Retype the listing below line for line, keeping every character, space, and line break unchanged.

┄┄┄┄┄┄┄┄┄┄┄┄┄┄┄┄┄┄┄┄

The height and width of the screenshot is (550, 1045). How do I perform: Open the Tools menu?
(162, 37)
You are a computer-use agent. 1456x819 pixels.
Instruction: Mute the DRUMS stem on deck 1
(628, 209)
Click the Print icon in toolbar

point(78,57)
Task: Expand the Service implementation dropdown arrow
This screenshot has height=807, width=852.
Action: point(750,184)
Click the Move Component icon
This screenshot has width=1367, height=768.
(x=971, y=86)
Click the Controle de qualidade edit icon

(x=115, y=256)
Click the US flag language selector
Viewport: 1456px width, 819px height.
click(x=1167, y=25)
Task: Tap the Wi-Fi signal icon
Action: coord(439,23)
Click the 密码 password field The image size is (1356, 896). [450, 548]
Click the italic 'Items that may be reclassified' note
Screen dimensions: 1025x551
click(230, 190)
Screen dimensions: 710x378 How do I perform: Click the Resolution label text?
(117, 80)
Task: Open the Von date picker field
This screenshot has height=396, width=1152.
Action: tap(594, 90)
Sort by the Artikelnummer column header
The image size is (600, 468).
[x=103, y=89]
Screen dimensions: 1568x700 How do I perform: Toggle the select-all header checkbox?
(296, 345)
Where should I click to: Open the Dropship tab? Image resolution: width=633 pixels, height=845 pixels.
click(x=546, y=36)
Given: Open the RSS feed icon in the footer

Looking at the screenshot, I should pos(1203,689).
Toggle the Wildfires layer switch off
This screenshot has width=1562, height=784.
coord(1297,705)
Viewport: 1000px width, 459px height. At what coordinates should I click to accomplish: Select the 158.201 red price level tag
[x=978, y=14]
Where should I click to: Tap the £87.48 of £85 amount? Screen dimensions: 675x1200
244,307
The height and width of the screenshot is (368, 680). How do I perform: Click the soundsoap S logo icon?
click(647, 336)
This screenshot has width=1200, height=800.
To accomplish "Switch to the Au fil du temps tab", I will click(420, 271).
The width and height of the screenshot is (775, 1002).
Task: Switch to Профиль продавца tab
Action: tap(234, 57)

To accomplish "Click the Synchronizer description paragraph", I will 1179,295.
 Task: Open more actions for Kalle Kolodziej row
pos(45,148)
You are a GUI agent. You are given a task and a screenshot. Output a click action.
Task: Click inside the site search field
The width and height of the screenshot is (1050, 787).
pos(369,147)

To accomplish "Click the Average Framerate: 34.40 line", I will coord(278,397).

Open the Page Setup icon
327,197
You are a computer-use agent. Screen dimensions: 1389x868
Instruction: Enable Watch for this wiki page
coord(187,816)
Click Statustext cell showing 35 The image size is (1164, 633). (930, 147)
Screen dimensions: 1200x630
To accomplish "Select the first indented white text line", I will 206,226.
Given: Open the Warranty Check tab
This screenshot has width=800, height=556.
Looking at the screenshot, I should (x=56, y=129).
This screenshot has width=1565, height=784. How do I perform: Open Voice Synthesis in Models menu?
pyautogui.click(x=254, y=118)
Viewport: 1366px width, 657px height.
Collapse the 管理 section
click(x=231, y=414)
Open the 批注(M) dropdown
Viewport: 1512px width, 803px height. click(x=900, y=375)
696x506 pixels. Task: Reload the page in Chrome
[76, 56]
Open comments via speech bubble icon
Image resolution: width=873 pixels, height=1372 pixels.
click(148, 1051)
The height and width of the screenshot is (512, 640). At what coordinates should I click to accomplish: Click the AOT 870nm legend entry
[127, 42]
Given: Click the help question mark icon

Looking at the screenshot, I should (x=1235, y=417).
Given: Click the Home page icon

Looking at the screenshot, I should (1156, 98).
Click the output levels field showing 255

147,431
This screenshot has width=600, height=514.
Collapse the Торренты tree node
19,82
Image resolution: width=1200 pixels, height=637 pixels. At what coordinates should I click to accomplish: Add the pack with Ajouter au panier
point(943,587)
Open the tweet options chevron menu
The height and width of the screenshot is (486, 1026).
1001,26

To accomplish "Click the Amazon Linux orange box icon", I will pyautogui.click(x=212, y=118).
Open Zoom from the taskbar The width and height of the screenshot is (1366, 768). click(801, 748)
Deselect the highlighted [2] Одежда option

┄┄┄┄┄┄┄┄┄┄┄┄┄┄┄┄┄┄┄┄

### Right answer
The height and width of the screenshot is (550, 1045). How do I perform: Open the Tools menu?
(162, 37)
You are a computer-use agent. 1456x819 pixels.
Instruction: Mute the DRUMS stem on deck 1
(628, 209)
Click the Print icon in toolbar

point(78,57)
Task: Expand the Service implementation dropdown arrow
This screenshot has height=807, width=852.
Action: point(750,184)
Click the Move Component icon
This screenshot has width=1367, height=768.
(x=971, y=86)
Click the Controle de qualidade edit icon

(x=115, y=256)
Click the US flag language selector
Viewport: 1456px width, 819px height.
click(x=1167, y=25)
Task: Tap the Wi-Fi signal icon
Action: coord(439,23)
Click the 密码 password field The image size is (1356, 896). [450, 548]
Click the italic 'Items that may be reclassified' note
Screen dimensions: 1025x551
click(230, 190)
Screen dimensions: 710x378 How do I perform: Click the Resolution label text?
(117, 80)
Task: Open the Von date picker field
This screenshot has height=396, width=1152.
Action: tap(594, 90)
Sort by the Artikelnummer column header
The image size is (600, 468).
[x=103, y=89]
Screen dimensions: 1568x700 How do I perform: Toggle the select-all header checkbox?
(296, 345)
Where should I click to: Open the Dropship tab? Image resolution: width=633 pixels, height=845 pixels.
click(x=546, y=36)
Given: Open the RSS feed icon in the footer

Looking at the screenshot, I should pos(1203,689).
Toggle the Wildfires layer switch off
This screenshot has width=1562, height=784.
coord(1297,705)
Viewport: 1000px width, 459px height. At what coordinates should I click to accomplish: Select the 158.201 red price level tag
[x=978, y=14]
Where should I click to: Tap the £87.48 of £85 amount? Screen dimensions: 675x1200
244,307
The height and width of the screenshot is (368, 680). How do I perform: Click the soundsoap S logo icon?
click(647, 336)
This screenshot has width=1200, height=800.
To accomplish "Switch to the Au fil du temps tab", I will click(420, 271).
The width and height of the screenshot is (775, 1002).
Task: Switch to Профиль продавца tab
Action: tap(234, 57)

To accomplish "Click the Synchronizer description paragraph", I will 1179,295.
 Task: Open more actions for Kalle Kolodziej row
pos(45,148)
You are a GUI agent. You are given a task and a screenshot. Output a click action.
Task: Click inside the site search field
The width and height of the screenshot is (1050, 787).
pos(369,147)

To accomplish "Click the Average Framerate: 34.40 line", I will coord(278,397).

Open the Page Setup icon
327,197
You are a computer-use agent. Screen dimensions: 1389x868
Instruction: Enable Watch for this wiki page
coord(187,816)
Click Statustext cell showing 35 The image size is (1164, 633). (930, 147)
Screen dimensions: 1200x630
To accomplish "Select the first indented white text line", I will 206,226.
Given: Open the Warranty Check tab
This screenshot has width=800, height=556.
Looking at the screenshot, I should (x=56, y=129).
This screenshot has width=1565, height=784. How do I perform: Open Voice Synthesis in Models menu?
pyautogui.click(x=254, y=118)
Viewport: 1366px width, 657px height.
Collapse the 管理 section
click(x=231, y=414)
Open the 批注(M) dropdown
Viewport: 1512px width, 803px height. click(x=900, y=375)
696x506 pixels. Task: Reload the page in Chrome
[76, 56]
Open comments via speech bubble icon
Image resolution: width=873 pixels, height=1372 pixels.
click(148, 1051)
The height and width of the screenshot is (512, 640). At what coordinates should I click to accomplish: Click the AOT 870nm legend entry
[127, 42]
Given: Click the help question mark icon

Looking at the screenshot, I should (x=1235, y=417).
Given: Click the Home page icon

Looking at the screenshot, I should (1156, 98).
Click the output levels field showing 255

147,431
This screenshot has width=600, height=514.
Collapse the Торренты tree node
19,82
Image resolution: width=1200 pixels, height=637 pixels. At what coordinates should I click to accomplish: Add the pack with Ajouter au panier
point(943,587)
Open the tweet options chevron menu
The height and width of the screenshot is (486, 1026).
1001,26

To accomplish "Click the Amazon Linux orange box icon", I will pyautogui.click(x=212, y=118).
Open Zoom from the taskbar The width and height of the screenshot is (1366, 768). click(801, 748)
Deselect the highlighted [2] Одежда option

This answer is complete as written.